Woher kommt das Geld?
Aus welchem Topf das Geld letztlich kommen soll, immerhin sind es jährlich um die 40 Millionen Franken, weiss auch Daniel Felder nicht genau. «Ich könnte mir gut vorstellen, dass dieser neue Produktionssystembeitrag aus den Übergangsbeiträgen oder aus den Versorgungssicherheits- und Ressourceneffizienzbeiträgen entnommen werden könnte», so Felder.
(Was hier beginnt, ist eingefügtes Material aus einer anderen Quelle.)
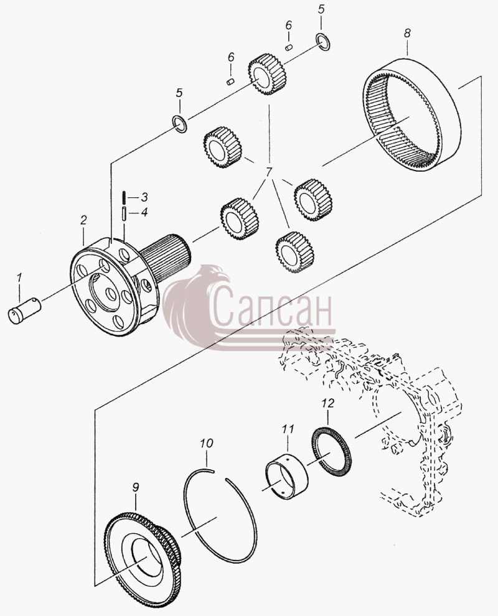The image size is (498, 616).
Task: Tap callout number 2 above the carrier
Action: pyautogui.click(x=83, y=220)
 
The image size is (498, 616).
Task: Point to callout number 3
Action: pyautogui.click(x=144, y=197)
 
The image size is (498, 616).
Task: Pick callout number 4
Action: pyautogui.click(x=144, y=213)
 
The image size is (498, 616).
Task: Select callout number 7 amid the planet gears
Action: pyautogui.click(x=269, y=173)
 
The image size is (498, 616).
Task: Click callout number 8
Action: pyautogui.click(x=407, y=33)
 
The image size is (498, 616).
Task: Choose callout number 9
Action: pyautogui.click(x=135, y=488)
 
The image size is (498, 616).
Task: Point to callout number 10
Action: pyautogui.click(x=206, y=443)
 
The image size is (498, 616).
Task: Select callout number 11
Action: pyautogui.click(x=288, y=429)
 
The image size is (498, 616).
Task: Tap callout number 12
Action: pyautogui.click(x=327, y=403)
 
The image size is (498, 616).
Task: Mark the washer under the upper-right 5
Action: pyautogui.click(x=323, y=42)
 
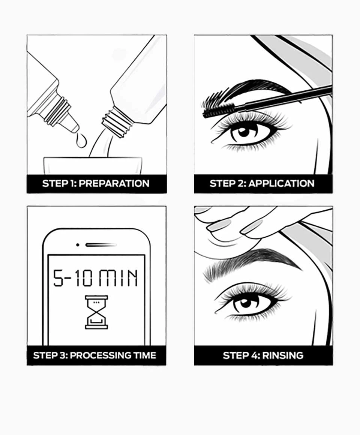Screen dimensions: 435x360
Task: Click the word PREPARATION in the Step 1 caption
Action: (114, 183)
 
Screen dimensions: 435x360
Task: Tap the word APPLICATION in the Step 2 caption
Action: (281, 183)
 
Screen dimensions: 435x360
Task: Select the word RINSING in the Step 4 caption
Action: (283, 355)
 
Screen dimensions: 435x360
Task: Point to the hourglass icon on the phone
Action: (96, 312)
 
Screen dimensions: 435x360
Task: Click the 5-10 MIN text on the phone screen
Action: (96, 278)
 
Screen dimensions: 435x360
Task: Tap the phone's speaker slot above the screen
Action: (100, 245)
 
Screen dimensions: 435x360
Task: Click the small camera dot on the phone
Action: (78, 245)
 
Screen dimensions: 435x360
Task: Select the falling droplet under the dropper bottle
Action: (80, 141)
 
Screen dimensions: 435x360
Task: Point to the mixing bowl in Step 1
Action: (93, 165)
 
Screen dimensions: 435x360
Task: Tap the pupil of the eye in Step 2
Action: (243, 132)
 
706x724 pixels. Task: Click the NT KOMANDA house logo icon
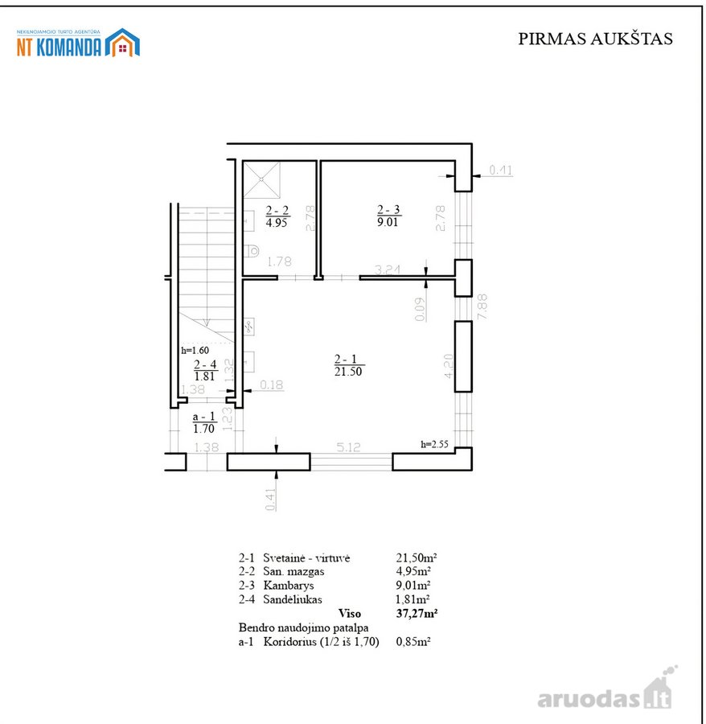(x=122, y=43)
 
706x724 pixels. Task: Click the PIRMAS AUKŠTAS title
(x=595, y=39)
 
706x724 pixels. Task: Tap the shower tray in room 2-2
(x=261, y=179)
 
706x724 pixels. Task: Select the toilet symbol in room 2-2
(x=252, y=251)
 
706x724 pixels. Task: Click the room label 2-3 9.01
(x=388, y=216)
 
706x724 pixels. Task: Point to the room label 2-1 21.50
(x=348, y=365)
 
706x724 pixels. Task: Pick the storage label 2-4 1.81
(x=205, y=370)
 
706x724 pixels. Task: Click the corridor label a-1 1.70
(x=204, y=422)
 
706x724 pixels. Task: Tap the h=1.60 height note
(x=195, y=350)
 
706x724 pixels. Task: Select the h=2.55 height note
(x=434, y=444)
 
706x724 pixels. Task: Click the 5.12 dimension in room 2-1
(x=348, y=447)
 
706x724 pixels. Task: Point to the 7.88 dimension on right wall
(x=482, y=306)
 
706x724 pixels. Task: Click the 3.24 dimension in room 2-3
(x=388, y=269)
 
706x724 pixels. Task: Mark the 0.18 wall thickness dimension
(x=271, y=385)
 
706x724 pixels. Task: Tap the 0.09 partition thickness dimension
(x=420, y=309)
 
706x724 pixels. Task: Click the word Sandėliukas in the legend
(x=293, y=599)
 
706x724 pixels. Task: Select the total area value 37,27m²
(x=417, y=613)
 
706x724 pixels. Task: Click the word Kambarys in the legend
(x=289, y=586)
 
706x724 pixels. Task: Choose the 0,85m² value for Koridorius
(x=413, y=641)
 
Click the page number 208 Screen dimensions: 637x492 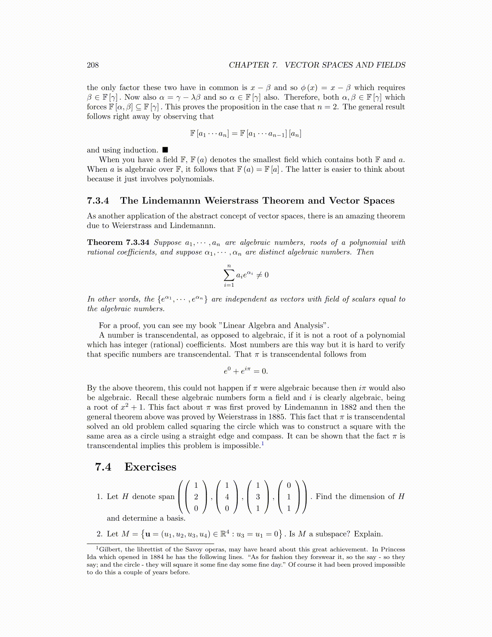[92, 65]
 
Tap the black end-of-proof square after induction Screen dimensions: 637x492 [165, 150]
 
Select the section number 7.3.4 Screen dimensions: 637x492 [98, 201]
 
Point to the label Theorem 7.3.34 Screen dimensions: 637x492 [118, 242]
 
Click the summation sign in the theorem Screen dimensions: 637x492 [229, 275]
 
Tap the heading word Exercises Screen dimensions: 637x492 [150, 467]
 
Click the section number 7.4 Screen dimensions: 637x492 [103, 467]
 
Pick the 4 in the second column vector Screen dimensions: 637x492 [227, 497]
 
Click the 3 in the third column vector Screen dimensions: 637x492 [258, 497]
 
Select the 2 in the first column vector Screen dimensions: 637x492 [196, 497]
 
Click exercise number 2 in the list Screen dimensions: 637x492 [99, 534]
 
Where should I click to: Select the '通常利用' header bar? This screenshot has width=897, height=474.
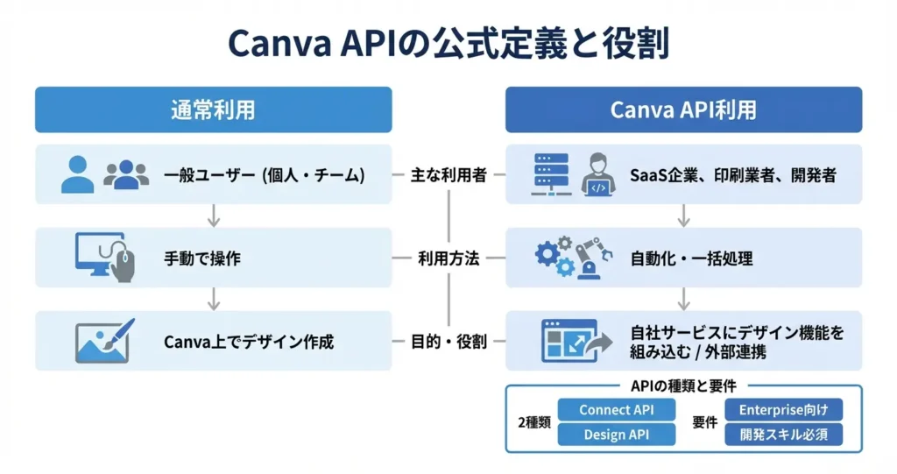[x=213, y=110]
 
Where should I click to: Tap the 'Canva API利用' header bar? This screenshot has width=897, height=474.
[x=683, y=110]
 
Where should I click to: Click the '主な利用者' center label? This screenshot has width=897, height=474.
[x=448, y=175]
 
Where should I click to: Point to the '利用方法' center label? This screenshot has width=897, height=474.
[x=448, y=258]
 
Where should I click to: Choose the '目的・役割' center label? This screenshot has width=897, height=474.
[x=448, y=342]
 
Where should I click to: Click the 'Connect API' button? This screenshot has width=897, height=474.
[x=617, y=410]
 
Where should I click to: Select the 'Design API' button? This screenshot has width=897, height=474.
[x=617, y=435]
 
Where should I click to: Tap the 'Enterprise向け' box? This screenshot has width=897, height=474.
[x=784, y=410]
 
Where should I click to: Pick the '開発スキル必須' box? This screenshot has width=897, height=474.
[x=784, y=435]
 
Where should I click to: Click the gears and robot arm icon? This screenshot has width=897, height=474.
[x=569, y=258]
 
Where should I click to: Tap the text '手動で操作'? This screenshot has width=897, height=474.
[x=202, y=259]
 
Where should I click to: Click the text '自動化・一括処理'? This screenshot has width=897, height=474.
[x=692, y=259]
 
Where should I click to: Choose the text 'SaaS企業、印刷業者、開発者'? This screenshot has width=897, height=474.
[x=732, y=175]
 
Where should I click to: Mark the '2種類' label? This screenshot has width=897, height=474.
[x=533, y=422]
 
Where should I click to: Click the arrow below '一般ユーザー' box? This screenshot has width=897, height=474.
[x=213, y=216]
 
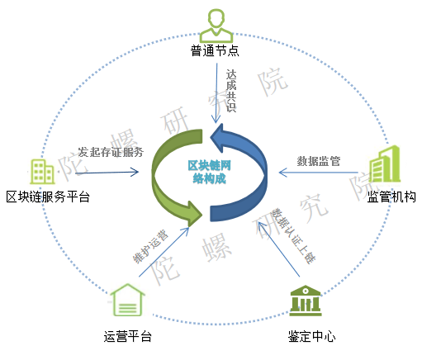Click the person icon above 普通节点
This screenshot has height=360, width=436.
216,26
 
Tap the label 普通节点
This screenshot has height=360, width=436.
215,51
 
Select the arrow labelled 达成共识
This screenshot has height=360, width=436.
216,93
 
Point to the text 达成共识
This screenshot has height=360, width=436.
231,91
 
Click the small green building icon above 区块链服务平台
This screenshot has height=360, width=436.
42,172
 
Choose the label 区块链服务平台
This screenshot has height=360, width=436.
48,197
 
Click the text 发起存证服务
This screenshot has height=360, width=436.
111,152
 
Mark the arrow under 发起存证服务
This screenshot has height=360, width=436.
107,173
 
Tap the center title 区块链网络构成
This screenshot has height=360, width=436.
209,172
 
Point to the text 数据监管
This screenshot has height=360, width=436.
319,161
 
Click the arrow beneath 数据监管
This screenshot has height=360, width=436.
318,173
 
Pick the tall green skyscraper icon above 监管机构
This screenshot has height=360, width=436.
385,164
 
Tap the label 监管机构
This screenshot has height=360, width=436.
391,197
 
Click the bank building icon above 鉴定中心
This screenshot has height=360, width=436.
306,301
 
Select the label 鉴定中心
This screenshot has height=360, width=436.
311,336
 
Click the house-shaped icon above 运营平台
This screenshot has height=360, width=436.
127,300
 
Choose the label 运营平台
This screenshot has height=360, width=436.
128,336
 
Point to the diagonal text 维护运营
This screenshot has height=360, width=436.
150,246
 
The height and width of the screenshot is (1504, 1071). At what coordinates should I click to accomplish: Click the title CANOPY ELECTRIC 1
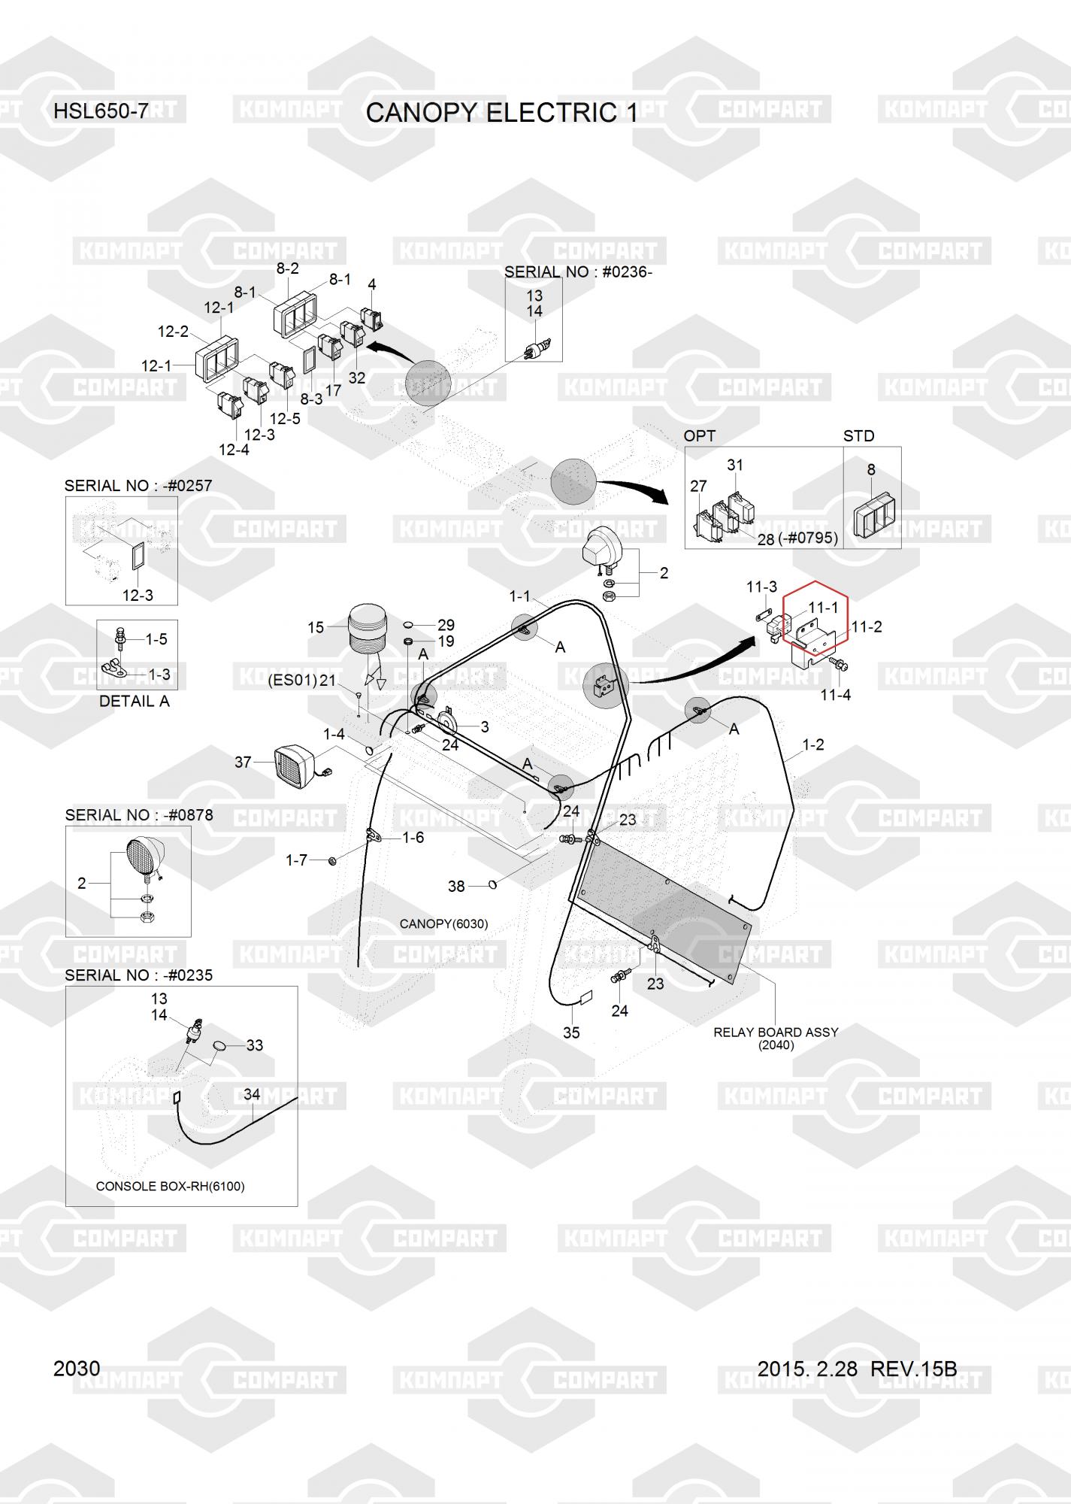point(501,113)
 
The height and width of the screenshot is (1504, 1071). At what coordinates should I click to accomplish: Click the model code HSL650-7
point(101,112)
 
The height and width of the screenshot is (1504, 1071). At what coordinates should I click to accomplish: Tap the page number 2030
point(77,1368)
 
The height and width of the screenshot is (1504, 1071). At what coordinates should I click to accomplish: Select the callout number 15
point(316,627)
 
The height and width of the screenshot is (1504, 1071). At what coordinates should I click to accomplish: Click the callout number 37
point(243,763)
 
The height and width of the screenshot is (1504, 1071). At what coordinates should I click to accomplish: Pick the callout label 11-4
point(835,695)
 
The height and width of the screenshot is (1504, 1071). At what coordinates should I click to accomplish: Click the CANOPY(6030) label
point(443,923)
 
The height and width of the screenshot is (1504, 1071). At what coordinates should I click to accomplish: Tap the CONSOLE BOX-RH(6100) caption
point(170,1186)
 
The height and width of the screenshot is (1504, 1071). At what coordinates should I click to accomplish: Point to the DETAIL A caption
point(135,701)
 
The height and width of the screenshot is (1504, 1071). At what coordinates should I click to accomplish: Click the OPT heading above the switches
point(699,436)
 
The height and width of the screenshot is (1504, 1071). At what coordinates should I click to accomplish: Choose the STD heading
point(858,436)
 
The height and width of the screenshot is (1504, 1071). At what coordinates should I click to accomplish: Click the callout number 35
point(571,1032)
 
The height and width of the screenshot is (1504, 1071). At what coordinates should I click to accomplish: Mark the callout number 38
point(456,887)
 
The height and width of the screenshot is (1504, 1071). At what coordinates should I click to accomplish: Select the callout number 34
point(252,1094)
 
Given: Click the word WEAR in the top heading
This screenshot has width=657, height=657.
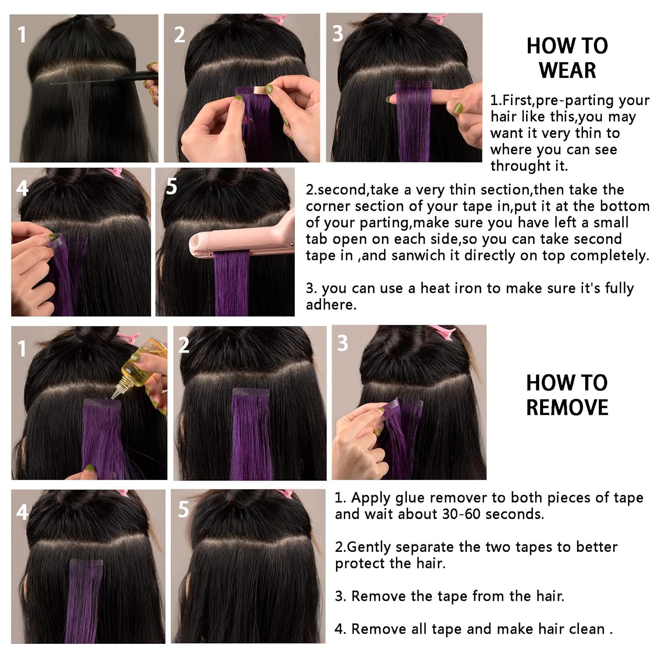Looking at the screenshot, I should coord(567,70).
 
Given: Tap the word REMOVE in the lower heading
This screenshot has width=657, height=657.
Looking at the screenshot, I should coord(567,407).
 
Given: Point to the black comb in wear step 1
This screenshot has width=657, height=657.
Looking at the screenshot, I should coord(140,76).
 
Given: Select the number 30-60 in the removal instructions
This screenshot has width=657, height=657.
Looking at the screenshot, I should coord(461,514).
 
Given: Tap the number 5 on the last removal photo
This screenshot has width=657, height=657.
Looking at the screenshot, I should coord(184,509).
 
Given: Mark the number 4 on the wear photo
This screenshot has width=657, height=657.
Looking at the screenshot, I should coord(22,188).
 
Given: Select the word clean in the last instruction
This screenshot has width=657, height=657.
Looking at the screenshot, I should coord(586,629).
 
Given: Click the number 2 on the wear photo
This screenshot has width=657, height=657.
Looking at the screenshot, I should coord(180,35).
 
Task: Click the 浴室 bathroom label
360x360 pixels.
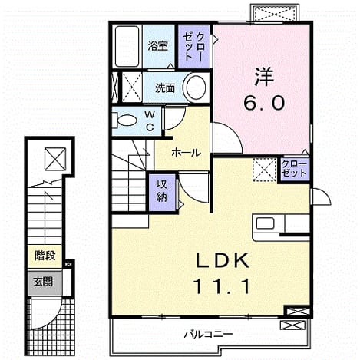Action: [x=158, y=46]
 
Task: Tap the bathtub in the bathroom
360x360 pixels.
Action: [x=127, y=46]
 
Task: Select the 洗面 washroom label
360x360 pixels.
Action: [x=165, y=88]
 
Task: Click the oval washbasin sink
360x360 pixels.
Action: [x=196, y=88]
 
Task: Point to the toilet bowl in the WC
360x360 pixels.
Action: [x=126, y=121]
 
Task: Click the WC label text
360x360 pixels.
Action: [x=150, y=121]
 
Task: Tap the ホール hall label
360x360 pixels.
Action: [x=186, y=153]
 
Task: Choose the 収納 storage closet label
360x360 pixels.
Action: [x=162, y=190]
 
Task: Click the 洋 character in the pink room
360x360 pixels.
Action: [x=264, y=77]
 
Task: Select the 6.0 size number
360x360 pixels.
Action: [x=264, y=103]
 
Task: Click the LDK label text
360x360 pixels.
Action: [x=223, y=260]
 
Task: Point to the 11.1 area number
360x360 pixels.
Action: [x=222, y=286]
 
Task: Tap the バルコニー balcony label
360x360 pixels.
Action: [x=209, y=334]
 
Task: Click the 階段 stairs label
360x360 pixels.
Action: [x=45, y=255]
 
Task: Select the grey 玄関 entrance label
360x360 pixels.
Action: [x=44, y=282]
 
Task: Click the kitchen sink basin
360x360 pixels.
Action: [x=266, y=223]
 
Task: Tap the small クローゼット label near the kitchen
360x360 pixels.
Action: [x=294, y=169]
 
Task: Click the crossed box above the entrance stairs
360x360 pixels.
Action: [x=55, y=159]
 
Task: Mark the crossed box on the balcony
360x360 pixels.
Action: [x=293, y=325]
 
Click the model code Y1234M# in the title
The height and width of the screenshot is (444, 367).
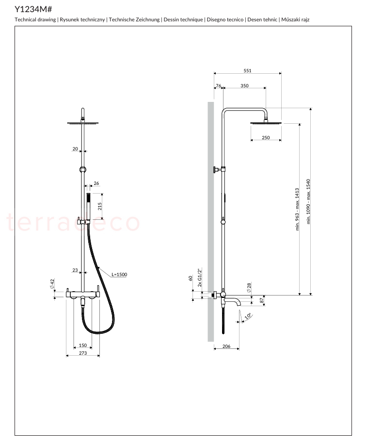[33, 9]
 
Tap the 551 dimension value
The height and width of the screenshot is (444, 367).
[248, 70]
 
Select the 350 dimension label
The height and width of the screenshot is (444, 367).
[244, 85]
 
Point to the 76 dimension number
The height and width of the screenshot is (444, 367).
[219, 85]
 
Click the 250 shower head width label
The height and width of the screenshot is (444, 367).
[266, 138]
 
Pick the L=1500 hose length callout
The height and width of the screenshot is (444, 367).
[119, 274]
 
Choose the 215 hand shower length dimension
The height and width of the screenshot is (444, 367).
[99, 206]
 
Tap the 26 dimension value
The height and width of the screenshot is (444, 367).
[96, 183]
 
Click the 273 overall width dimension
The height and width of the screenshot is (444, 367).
[83, 353]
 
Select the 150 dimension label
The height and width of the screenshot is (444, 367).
[83, 345]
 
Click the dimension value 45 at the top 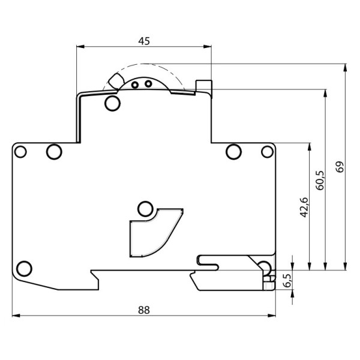pos(144,41)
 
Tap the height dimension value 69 pos(340,167)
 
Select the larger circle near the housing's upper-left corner pos(54,151)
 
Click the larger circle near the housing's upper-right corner pos(233,150)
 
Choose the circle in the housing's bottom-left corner pos(25,268)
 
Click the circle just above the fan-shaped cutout pos(144,209)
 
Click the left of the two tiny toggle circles pos(135,85)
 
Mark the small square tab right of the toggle pos(205,87)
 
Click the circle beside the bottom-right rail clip pos(264,267)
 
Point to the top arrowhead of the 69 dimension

Aber nicht alle Verbände und Organisationen haben Freude an den Plänen des BLW. Viele stören sich daran, dass der Bund die Direktzahlungen beim Milchvieh an den Abkalbungen festmacht anstatt an ihrer Lebtageleistung (geleistete Milchmenge durch Anzahl Lebtage).
Wird nicht gerecht
«Liest man in den Fachmedien, wird dort immer betont, dass hohe Einzeltierleistungen, bei fach‐ und tiergerechter Haltung mit möglichst viel Raufutter, absolut zielführend hinsichtlich Emissionen und Stoffflüssen seien», hält Thomas Reinhard von den Schweizer Milchproduzenten (SMP) fest. Zudem gebe es auch Forschungsberichte, die darauf hinweisen, dass man bei höheren Milchleistungen die Zwischenkalbezeiten erhöhen soll. «Den Zielen der Tierhaltenden, ‹möglichst effizient Milch und Fleisch zu produzieren›, werden die Pläne des Bundes mit dem Kriterium ‹Anzahl Abkalbungen› nicht gerecht», so Reinhard.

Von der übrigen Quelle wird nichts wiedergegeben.